Objective:
Pick out and copy every line below that contains the string "width". Case counts.

Stored records:
^^^^^^^^^^^^^^^^

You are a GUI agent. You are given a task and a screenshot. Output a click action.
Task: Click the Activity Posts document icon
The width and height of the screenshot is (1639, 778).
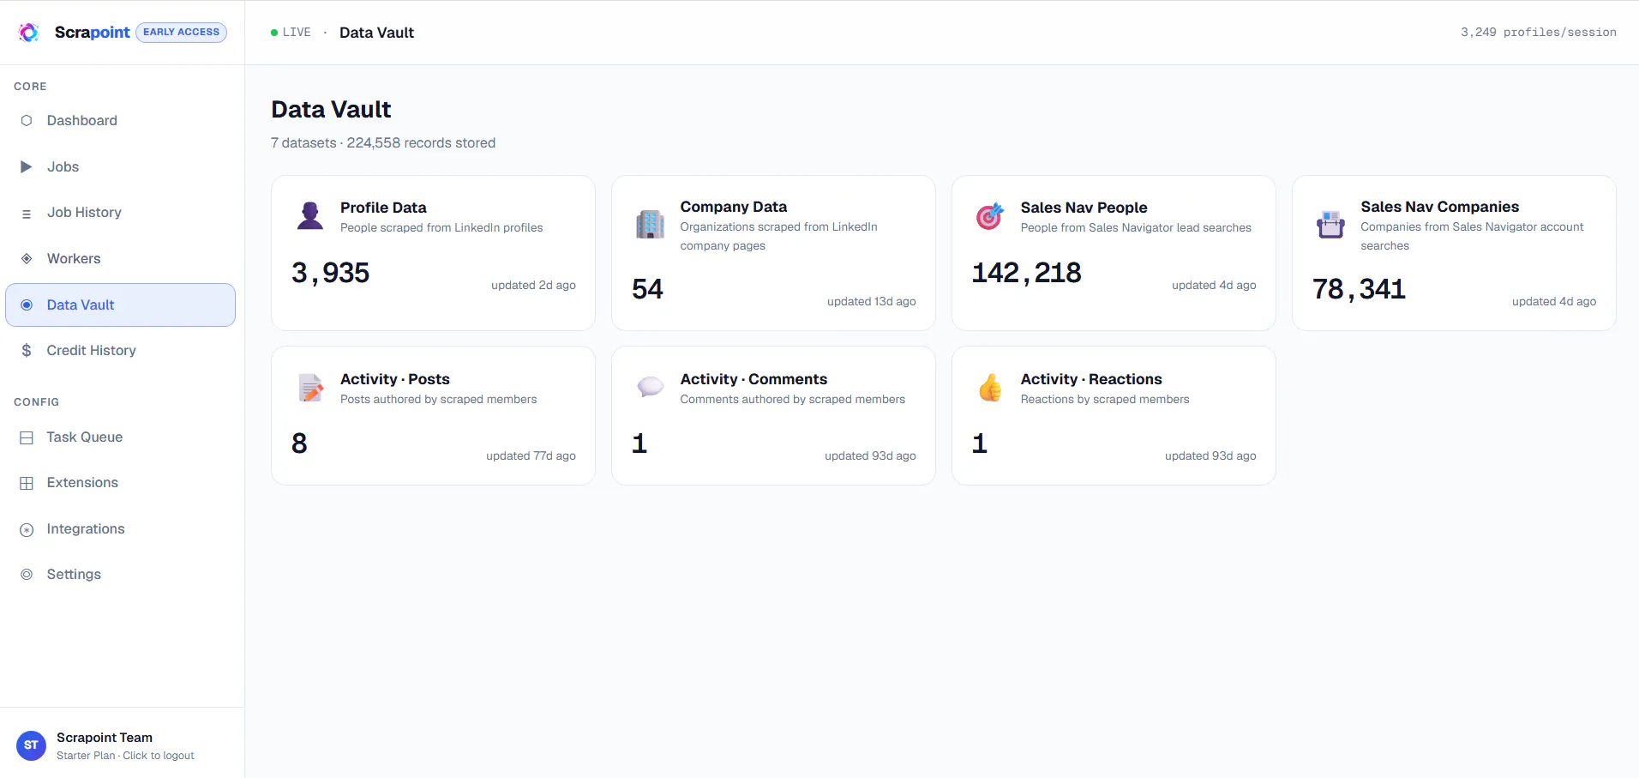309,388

^^^^^^^^^^^^^^^^

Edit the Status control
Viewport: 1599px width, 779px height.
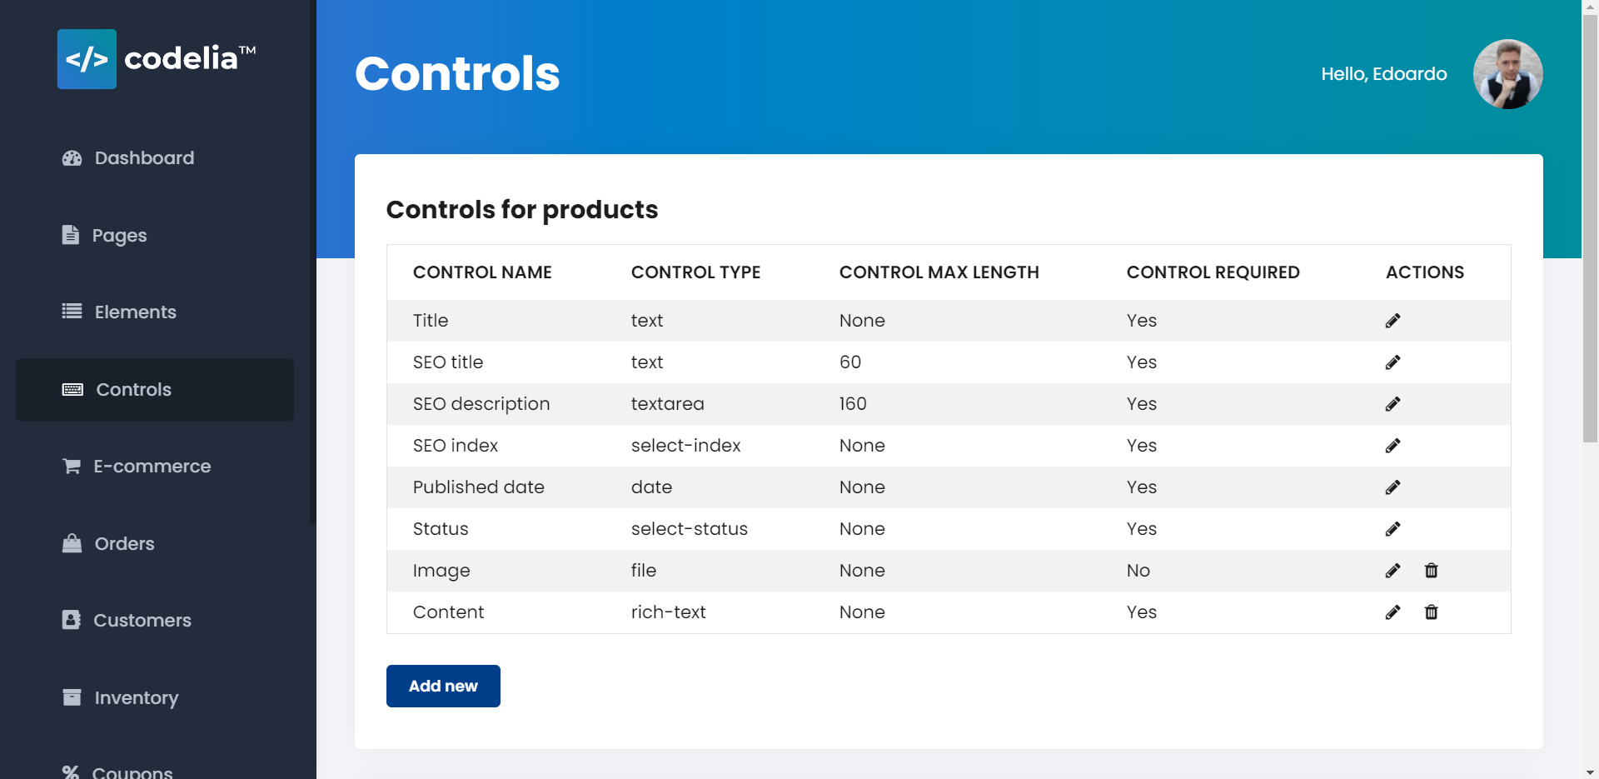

^^^^^^^^^^^^^^^^

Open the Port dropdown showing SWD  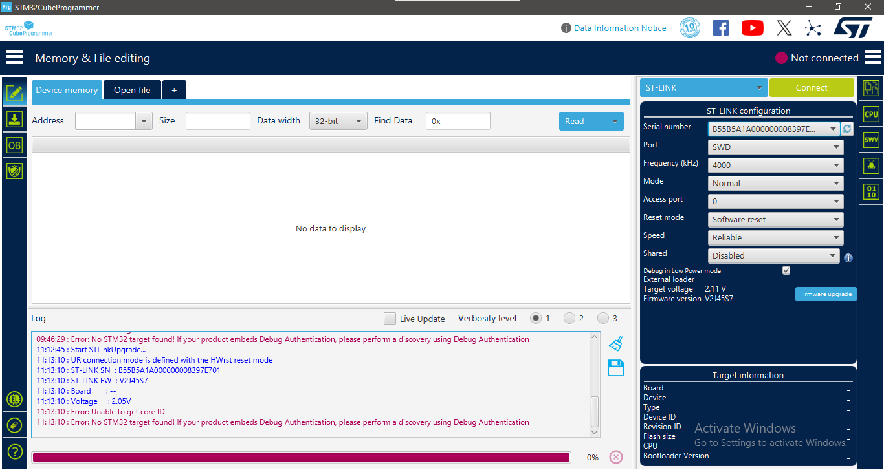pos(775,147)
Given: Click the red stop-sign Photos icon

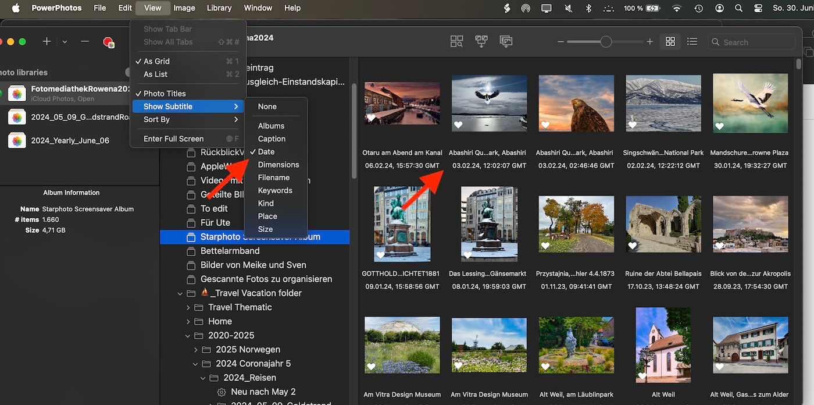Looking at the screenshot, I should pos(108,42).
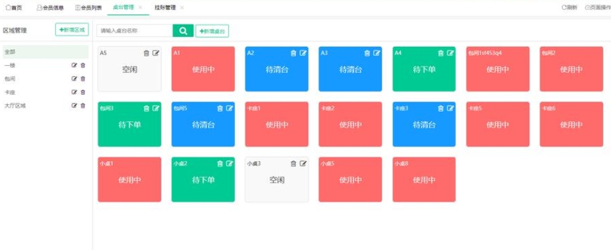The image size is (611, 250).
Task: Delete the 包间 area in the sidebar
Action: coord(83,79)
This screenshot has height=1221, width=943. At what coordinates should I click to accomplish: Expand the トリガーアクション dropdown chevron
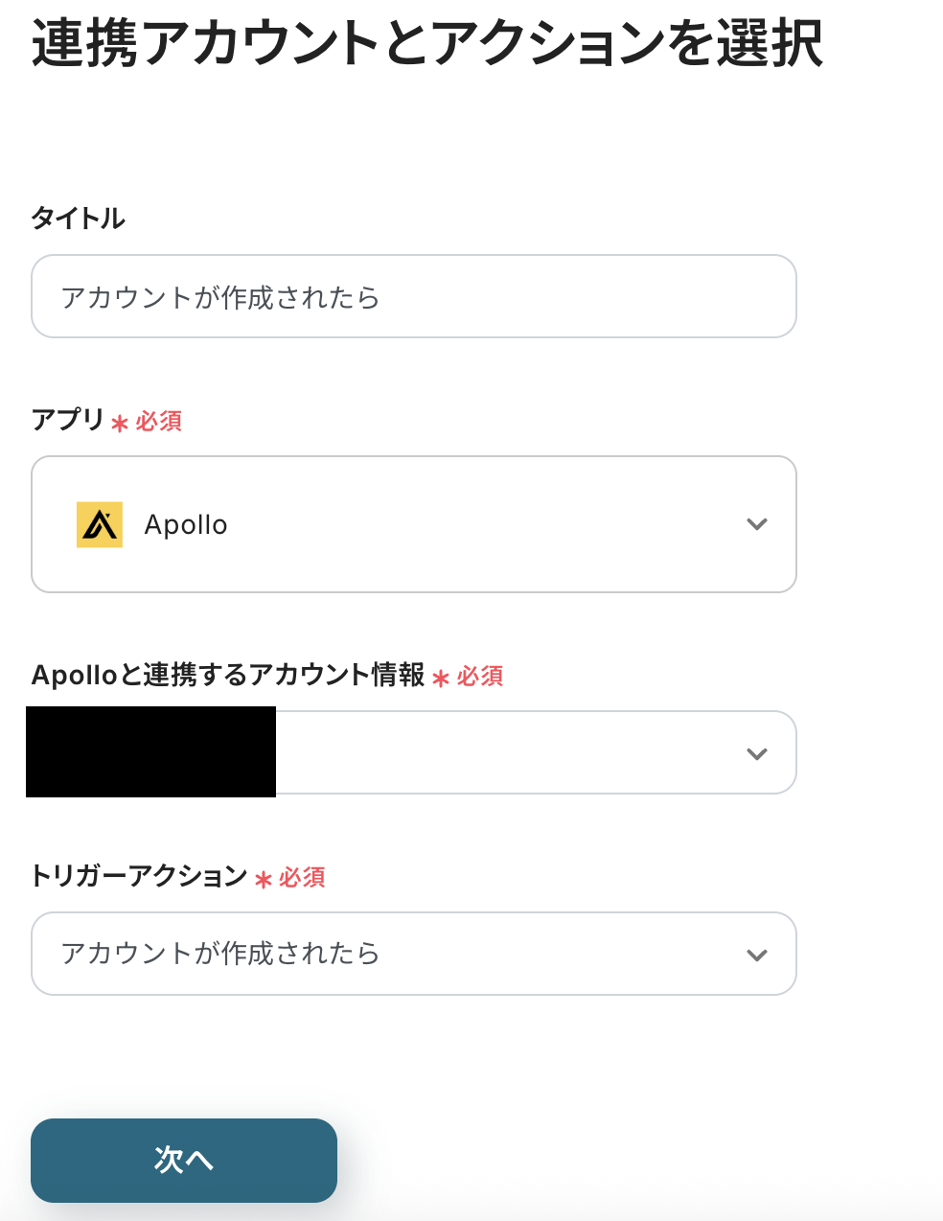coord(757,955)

^^^^^^^^^^^^^^^^

Correct result:
The width and height of the screenshot is (1639, 778).
Viewport: 1599px width, 779px height.
This screenshot has height=1221, width=943. At what coordinates should I click to accomplish: Expand the トリガーアクション dropdown chevron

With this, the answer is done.